To the Chinese, the construction of the new port is a gateway to accessing copper, uranium, gas, iron ore, precious stones and coal from Tanzania and Zambia. Mwaporc will further enhance access to timber and more natural resources from the DRCongo. Others eyeing Tanzania’s gas include Russia’s Gazprom, and Mubadala of the UAE. In the last five years, the US, China, UK, Russia, Australia, France, Iran, India and Japan have all been lobbying the Tanzanian government for exclusive uranium mining rights. Initially French uranium mining giant Areva, which has uranium mining rights in Arlit and Imouraren in Niger, OgoouĂ© in Gabon, Trekkopje in Namibia and Bakouma in Central African Republic (CAR), had expressed an interest in the Tanzanian mine.
In April last year Tanzania granted Mantra Resources, an Australian subsidiary of the Russian mining firm ARMZ, a licence to build and operate a uranium mining site on Mkuju River in Tanzania’s Selous Game Reserve. Tanzania is now set to join the top five global uranium producers. The narrative of communities that were previously good neighbours abruptly turning on each other is hard to define and appears too simplistic. It gets quite suspect with the ease of rapid media visualisation and interpretation. And why now, as the fortunes of natural resources beckon? Who wants the Chinese out of the region?

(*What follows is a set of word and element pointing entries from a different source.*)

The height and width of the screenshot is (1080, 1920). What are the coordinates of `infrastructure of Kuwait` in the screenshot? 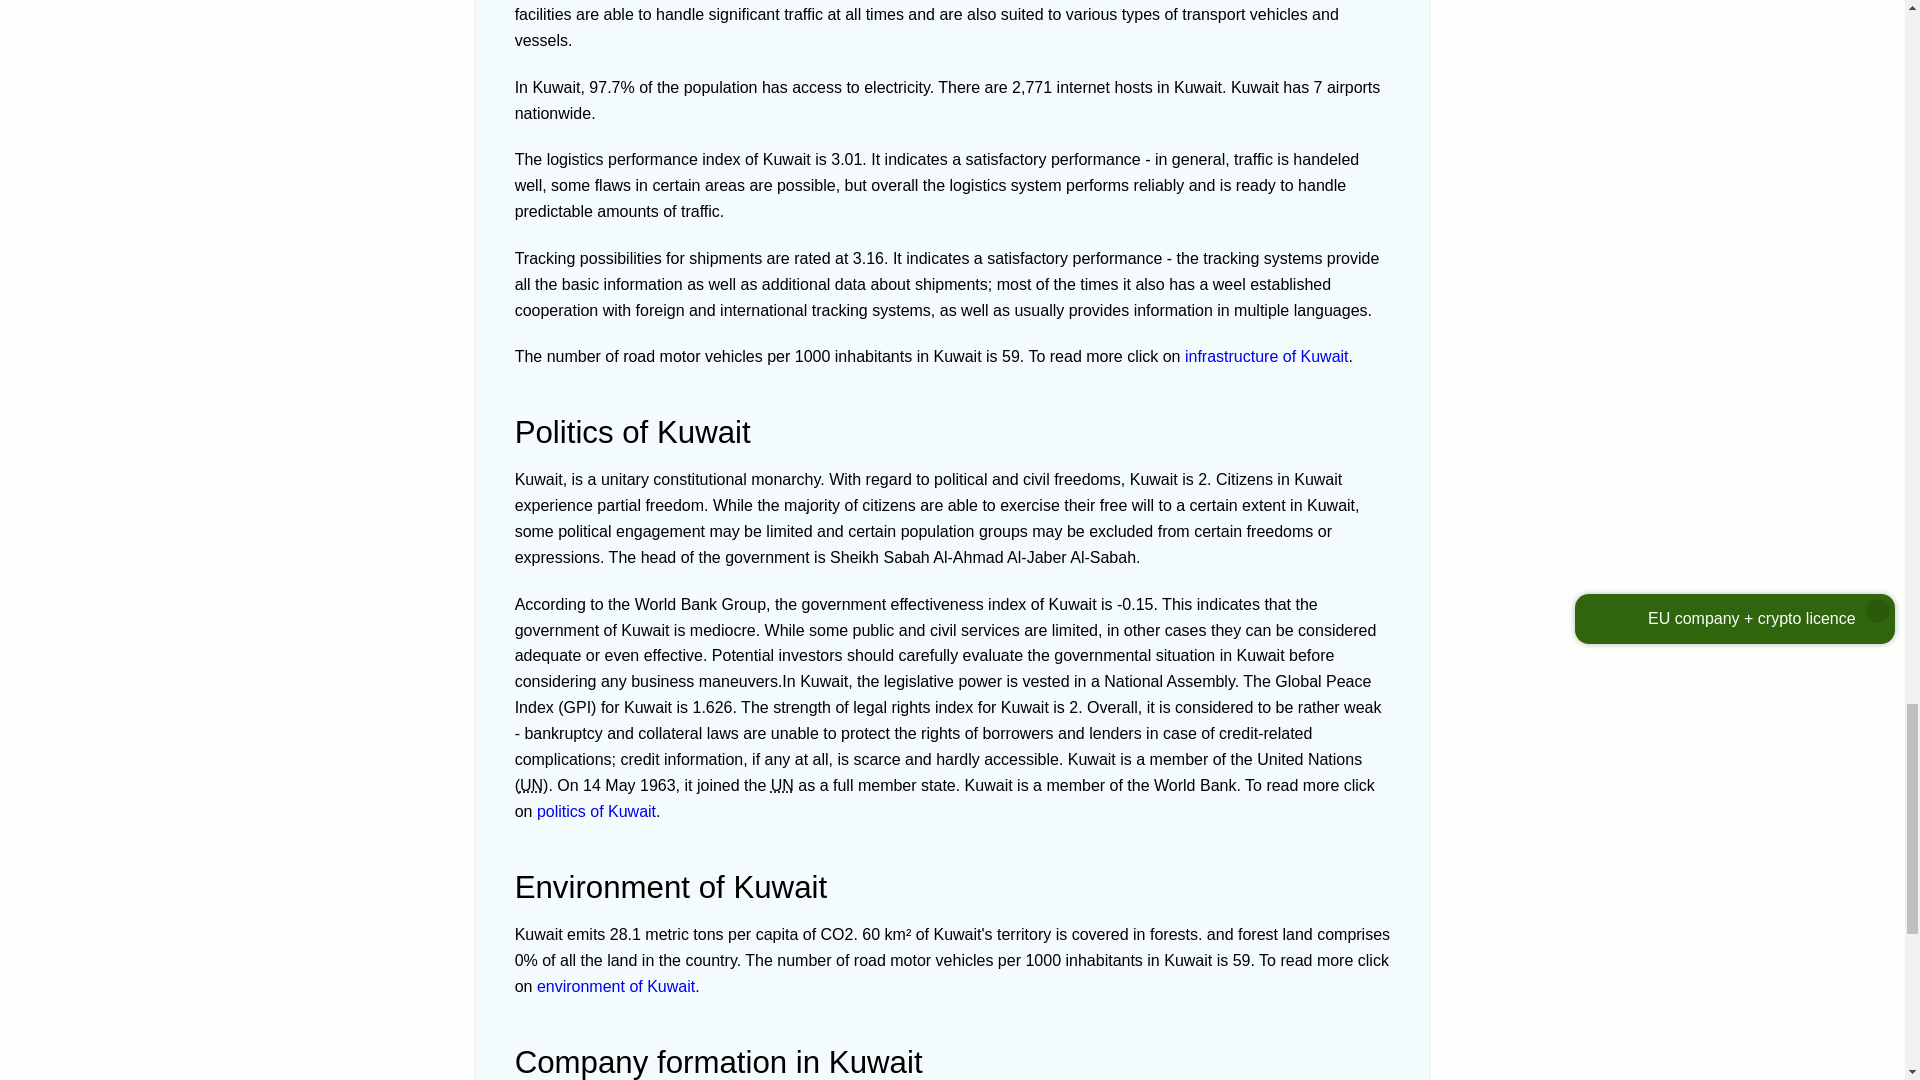 It's located at (1266, 356).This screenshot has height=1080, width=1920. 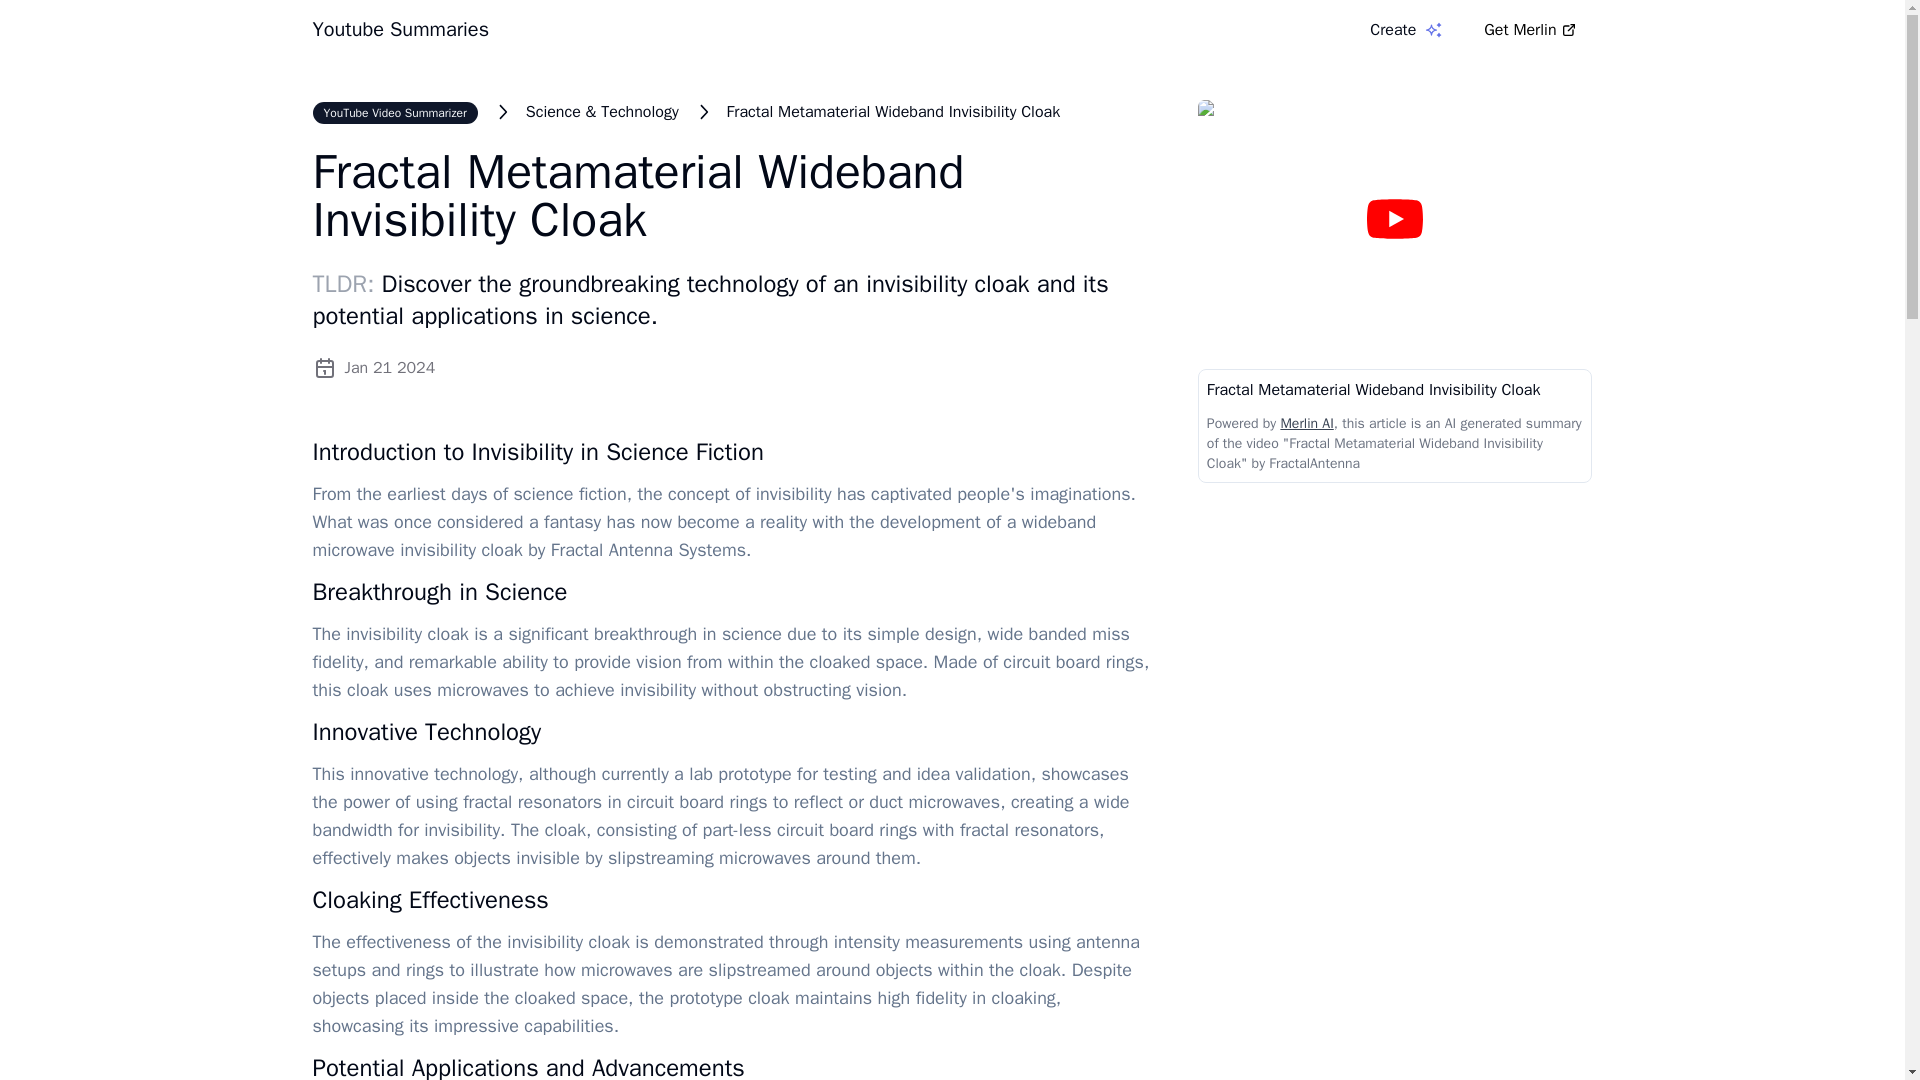 I want to click on Youtube Summaries, so click(x=400, y=30).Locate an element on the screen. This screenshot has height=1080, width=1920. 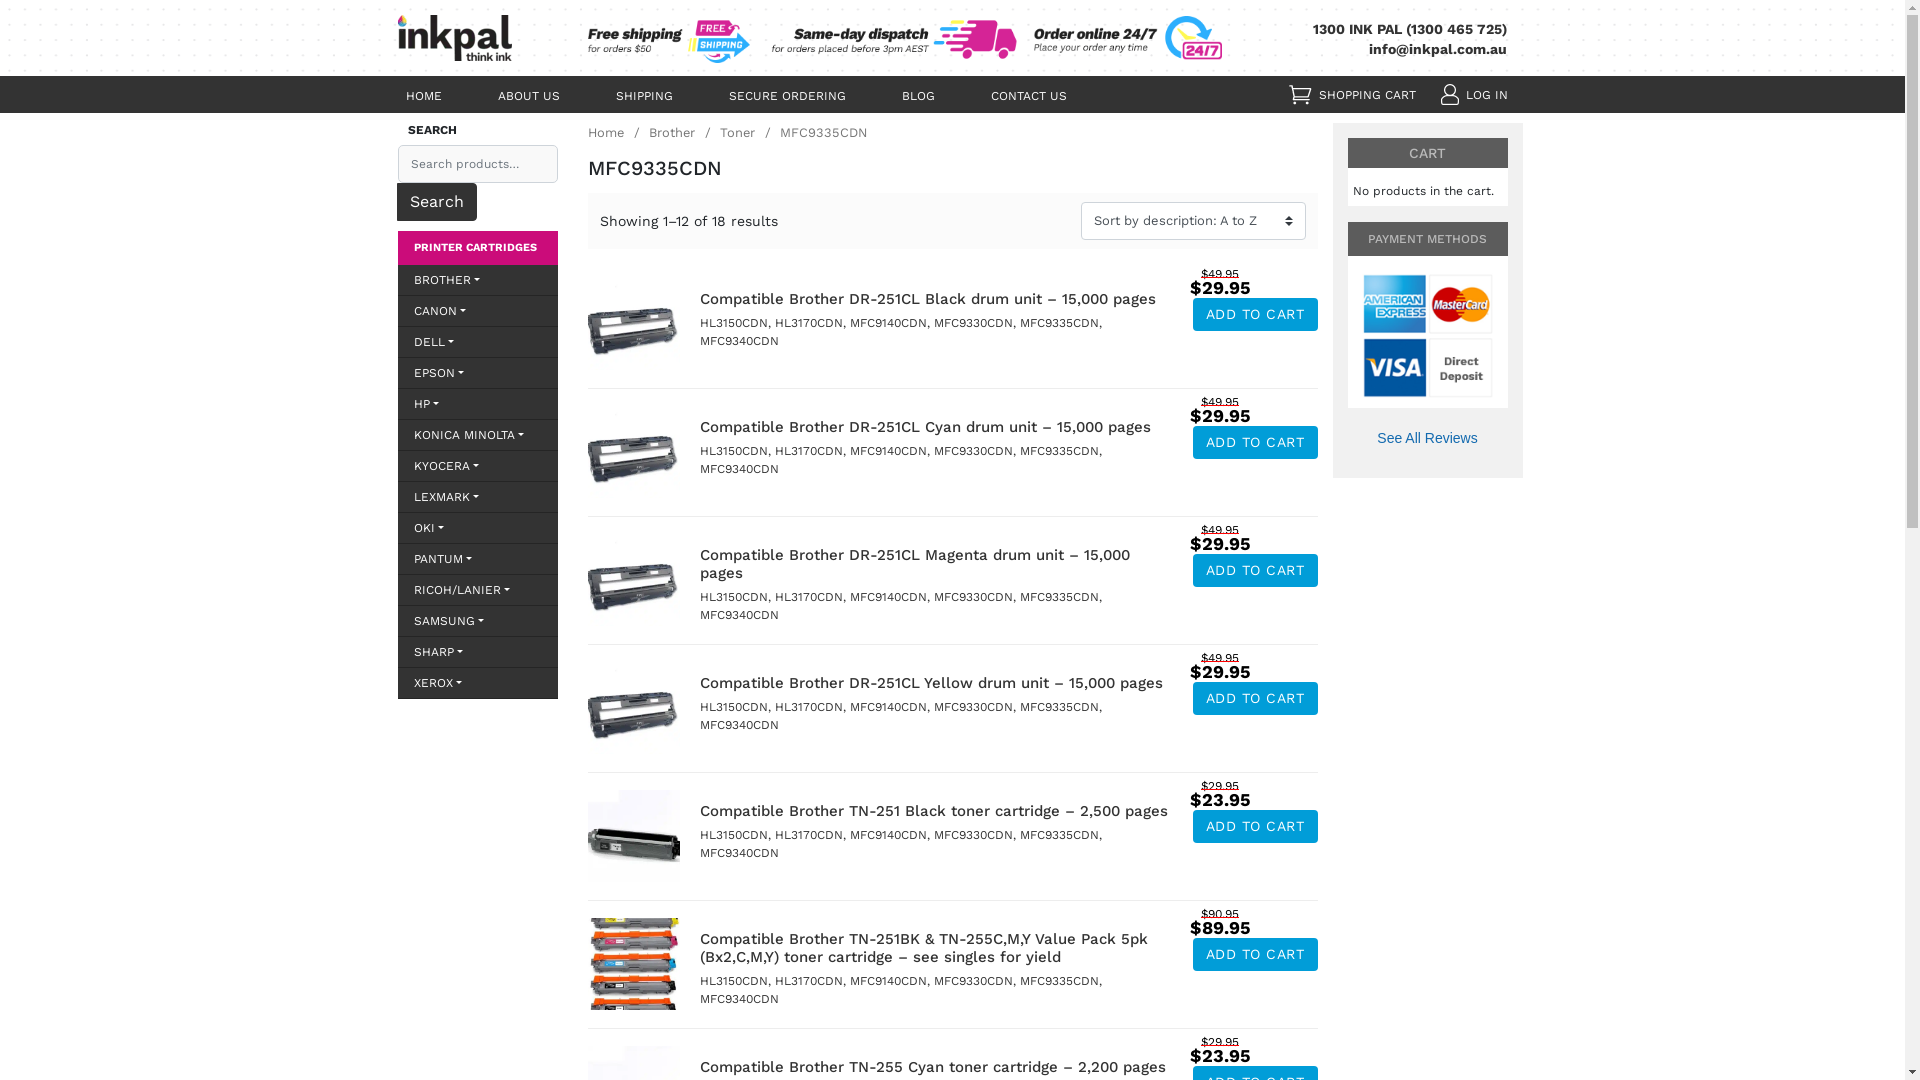
HL3170CDN is located at coordinates (808, 707).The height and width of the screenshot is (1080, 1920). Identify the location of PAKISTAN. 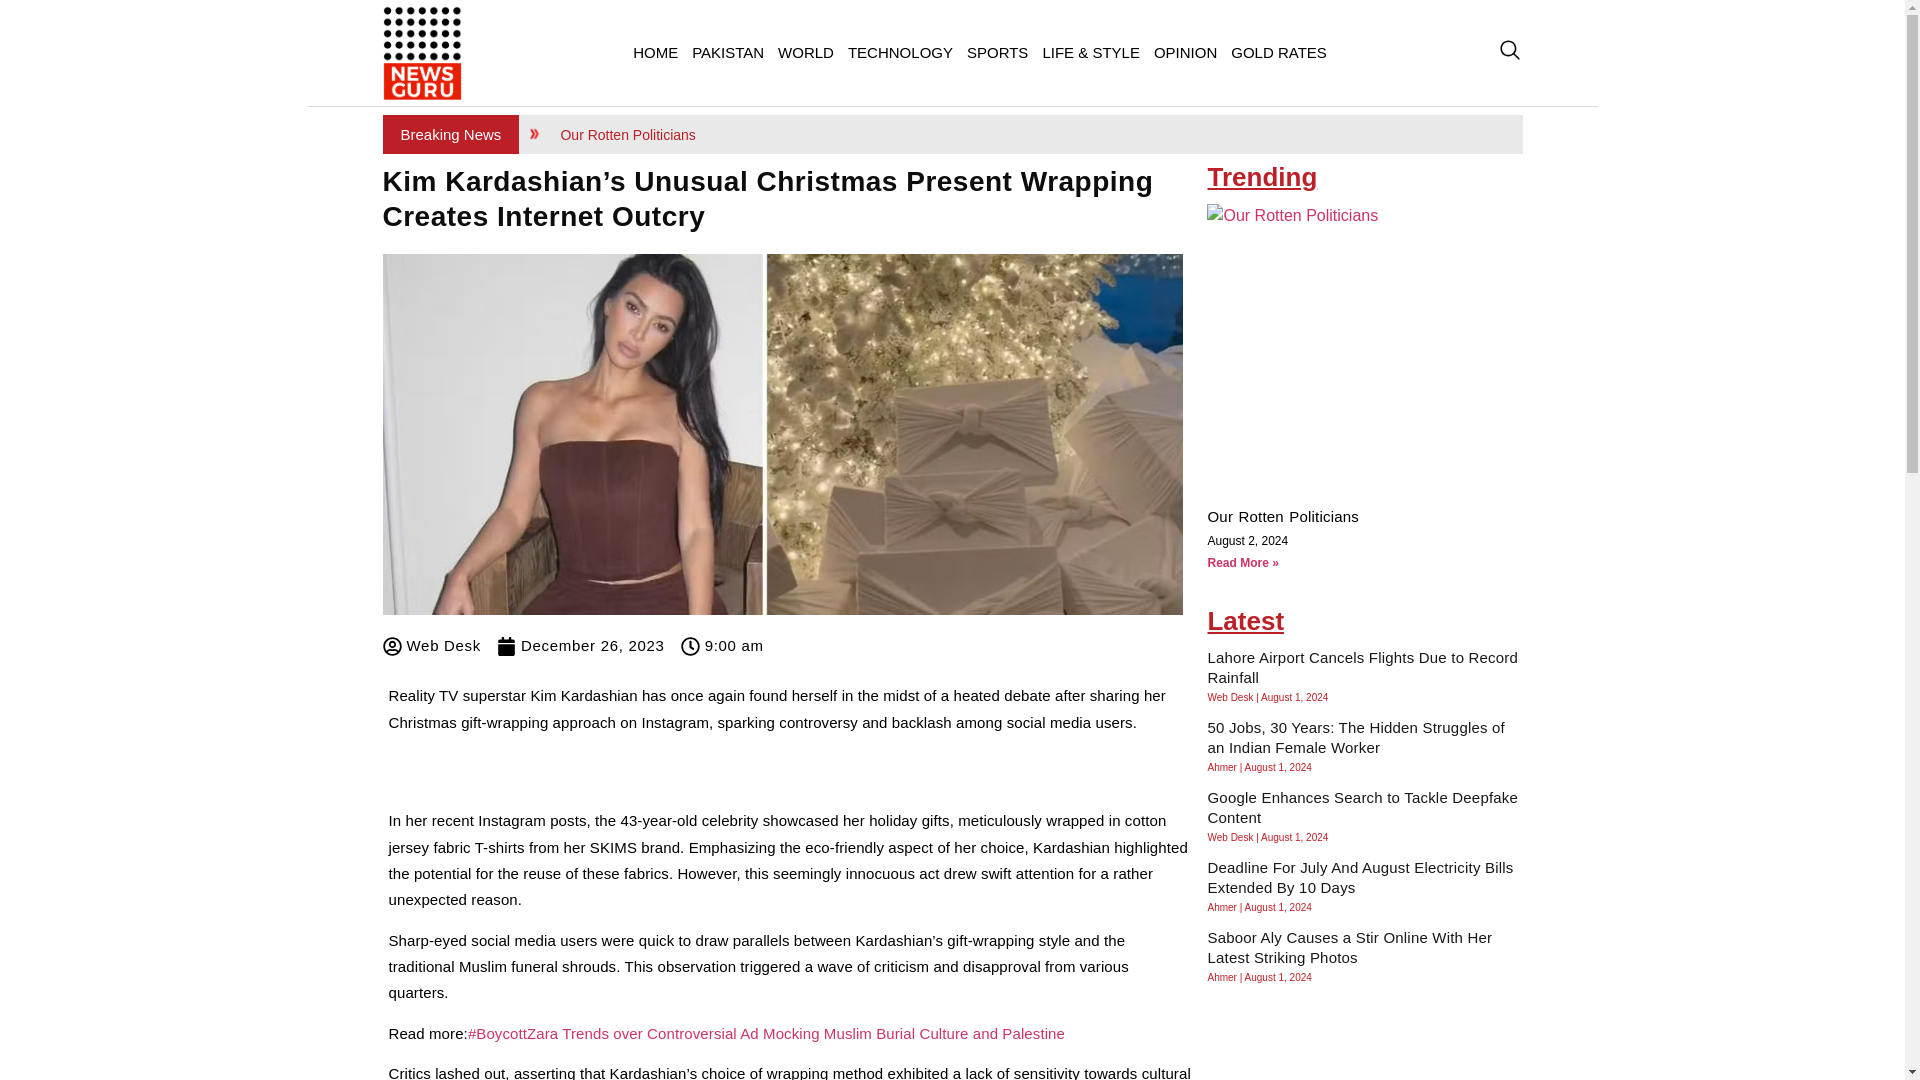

That there is intense rivalry to secure these resources and clinch the major infrastructure projects is not in doubt. This rivalry has both internal and external actors. And it is this aspect that is missing in the explanations given regarding the communal clashes within the region. Looking at the scale and mode of investment that the Chinese have within the East African region it is clear that these investments have been made from thorough due diligence and are of immense strategic value to the Asian dragon. Flipping through the Chinese investments across the East African region, an interesting pattern emerges. The Chinese interests are not isolated and they are resolutely focused. Their investments in energy and power generation are strapped to natural resources and are attached to infrastructure. 
In other words, all of the Chinese investments in the region are geared towards accessing natural resources easily and rapidly. Indeed, the fortunes of East Africa have benefited from the disruptive pace that the Asian economies have maintained over the last decade. The rivalry pitting Europe, Asia, Middle East and America against each other has been a boon to Eastern Africa but it has also bred some unsavoury realities. In December 2012, the then Tanzanian defence minister Shamsi Vuai Nahodha called on the government to strengthen its defence and security apparatus after the discovery of uranium and gas in Tanzania. According to Nahodha these more lucrative mineral resources meant that Tanzania was facing internal and external threats owing to its new-found wealth.